### Required task:
Switch "Compliance" to "Billing" in the records below, keeping everything else the same, and leave the pictures out. Begin at the line that has "You are a computer-use" and go through the end of the records.

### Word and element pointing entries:
## BEGIN

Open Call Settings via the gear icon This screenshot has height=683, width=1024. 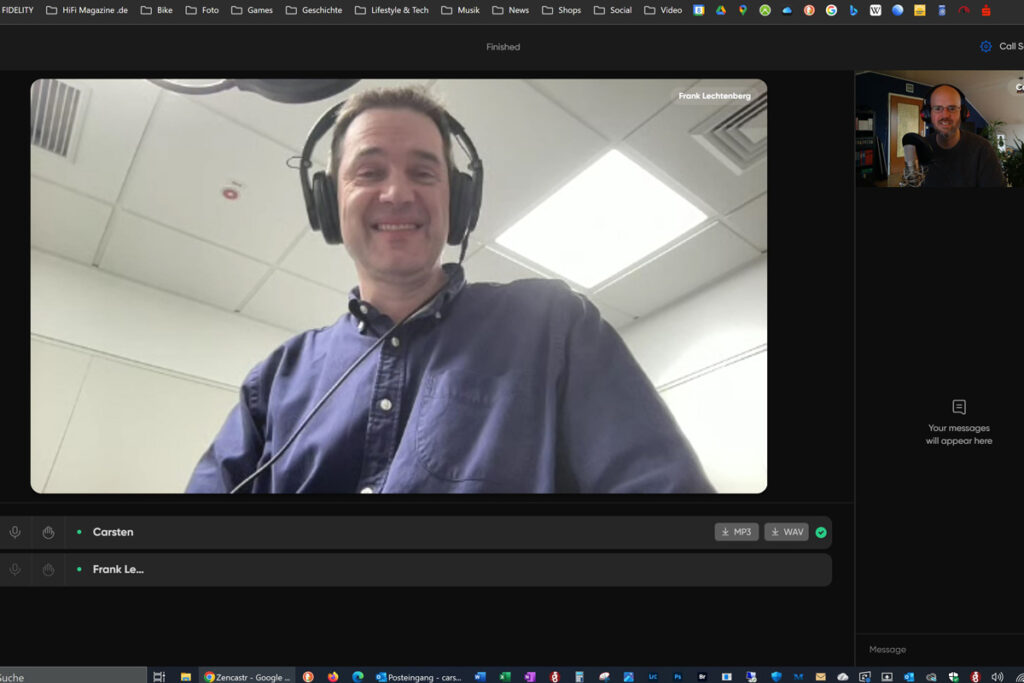[x=985, y=46]
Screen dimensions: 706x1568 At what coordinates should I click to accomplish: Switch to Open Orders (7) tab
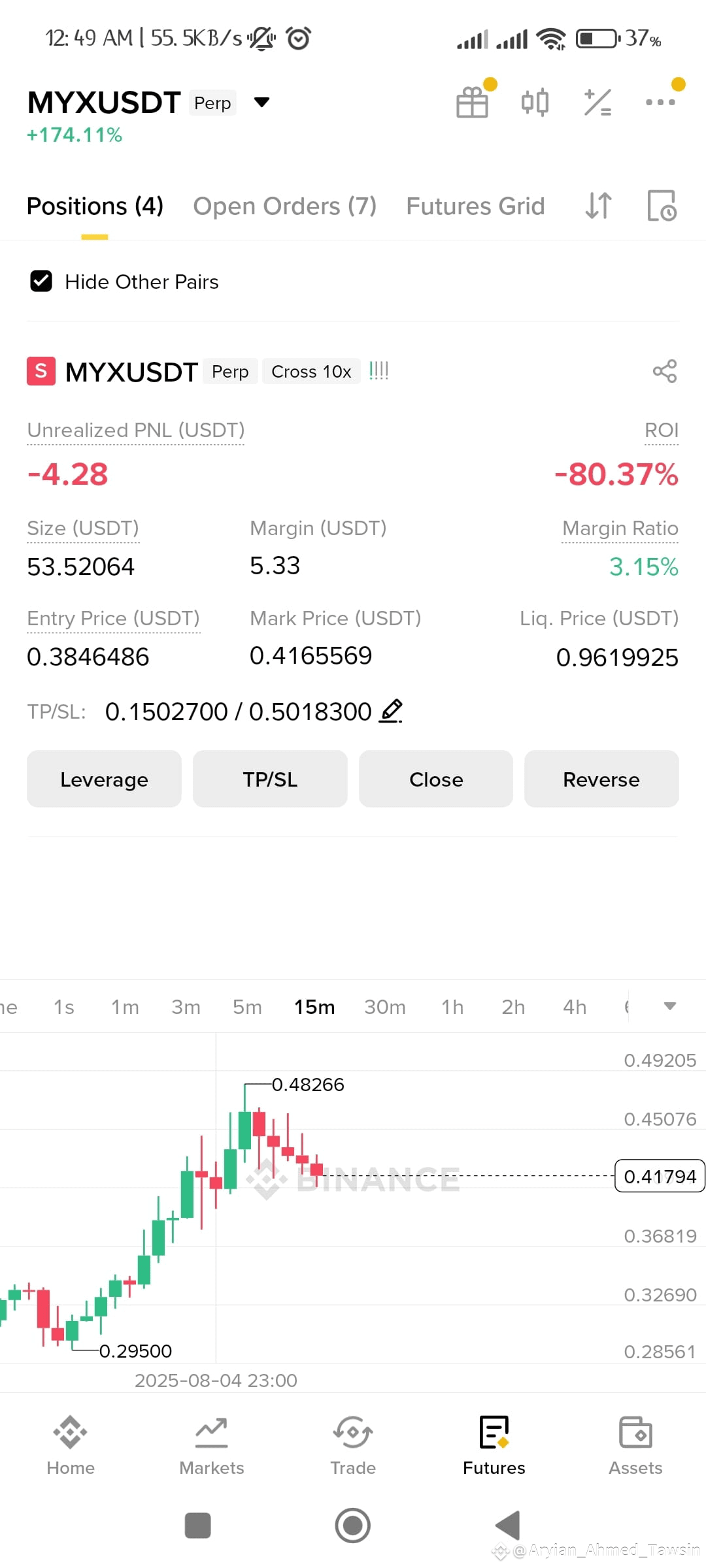284,206
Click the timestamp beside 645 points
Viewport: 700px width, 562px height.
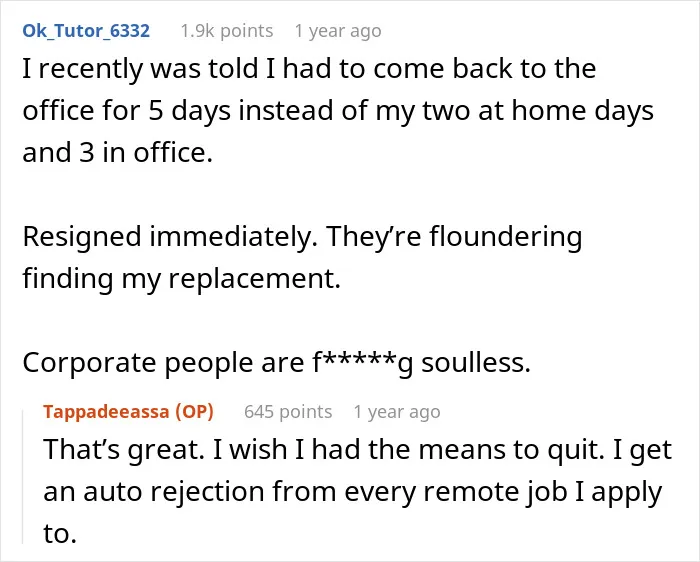point(397,412)
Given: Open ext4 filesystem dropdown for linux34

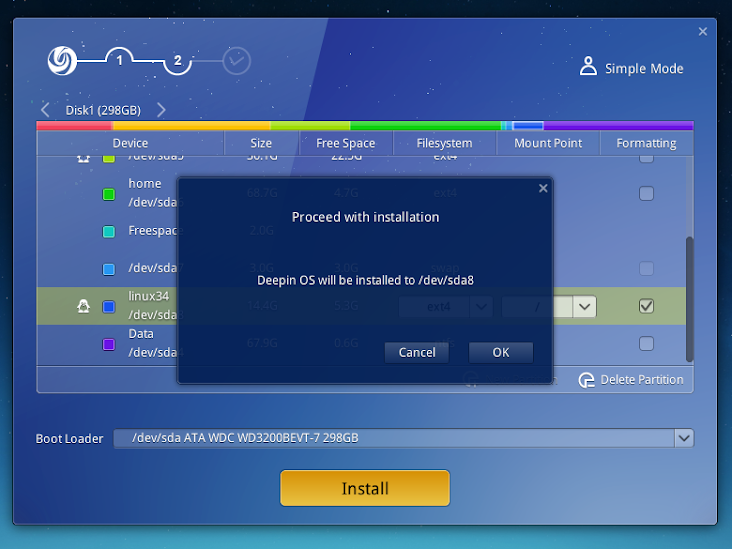Looking at the screenshot, I should 482,306.
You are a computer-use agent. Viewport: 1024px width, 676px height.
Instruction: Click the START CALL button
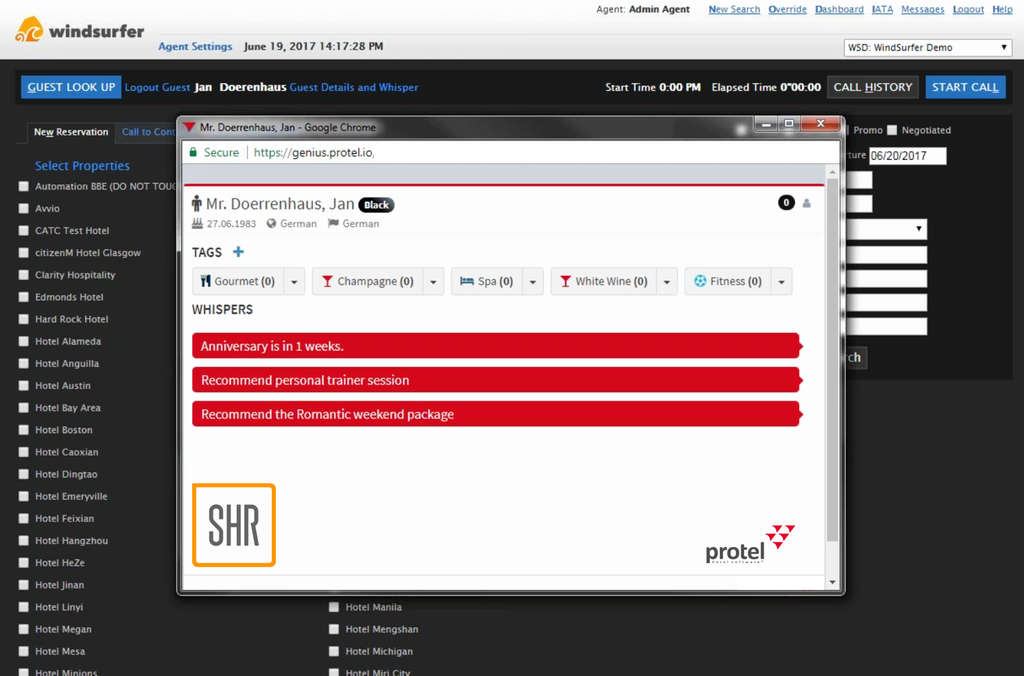pos(964,87)
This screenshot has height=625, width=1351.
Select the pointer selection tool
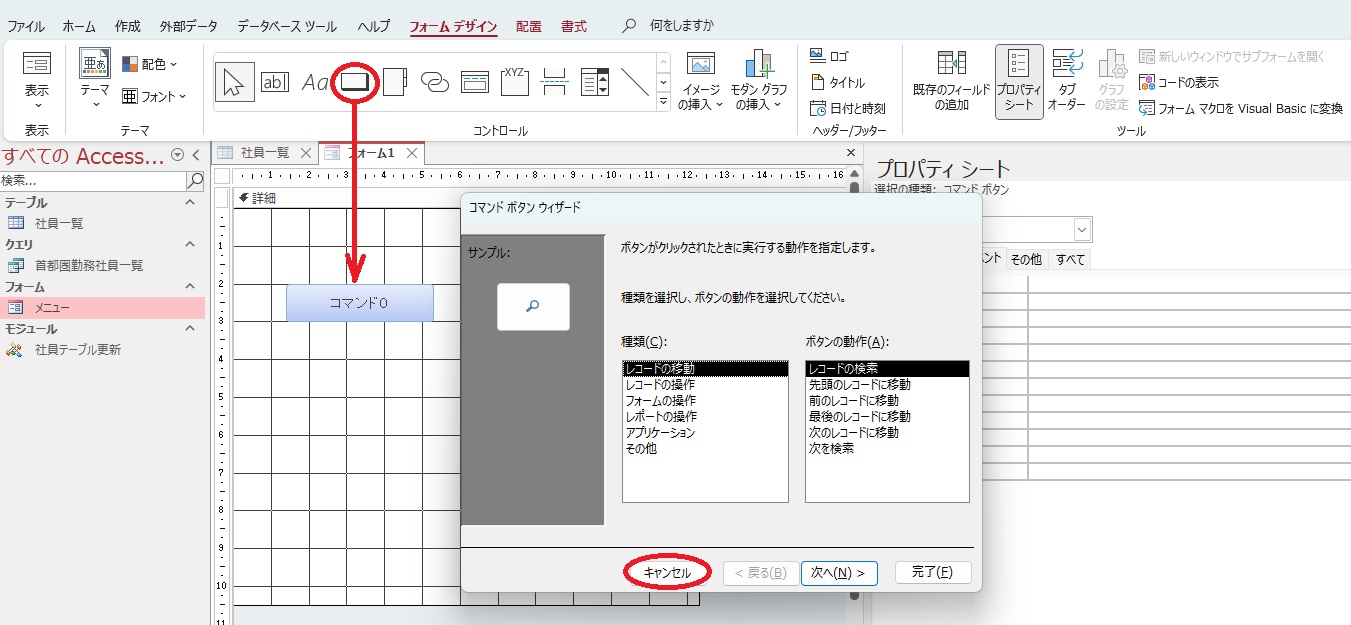[x=234, y=82]

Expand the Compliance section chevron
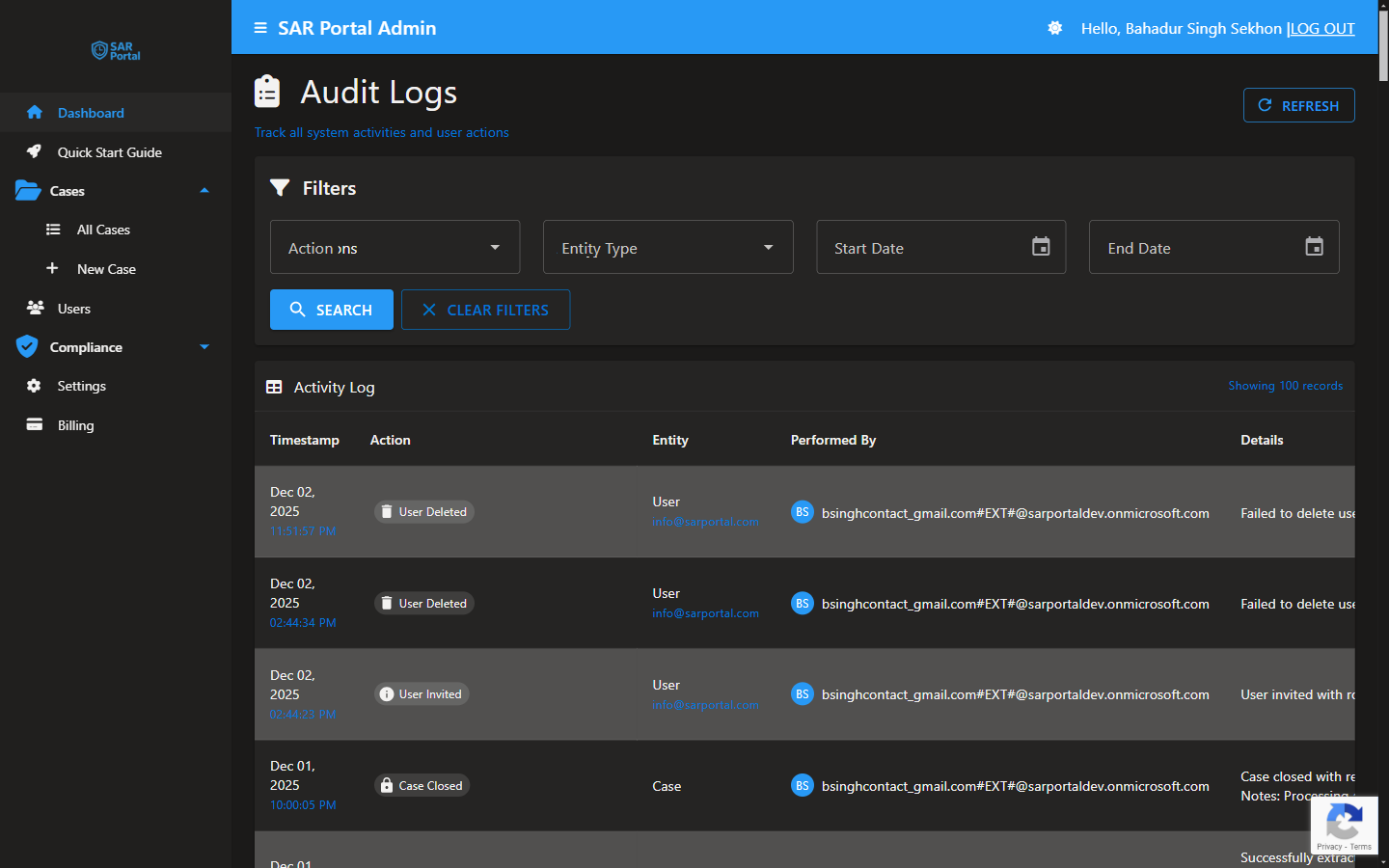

## END

### Final result:
You are a computer-use agent. Viewport: 1024px width, 676px height.
Instruction: Click the START CALL button
pos(964,87)
This screenshot has height=625, width=1351.
Select the pointer selection tool
[x=234, y=82]

Expand the Billing section chevron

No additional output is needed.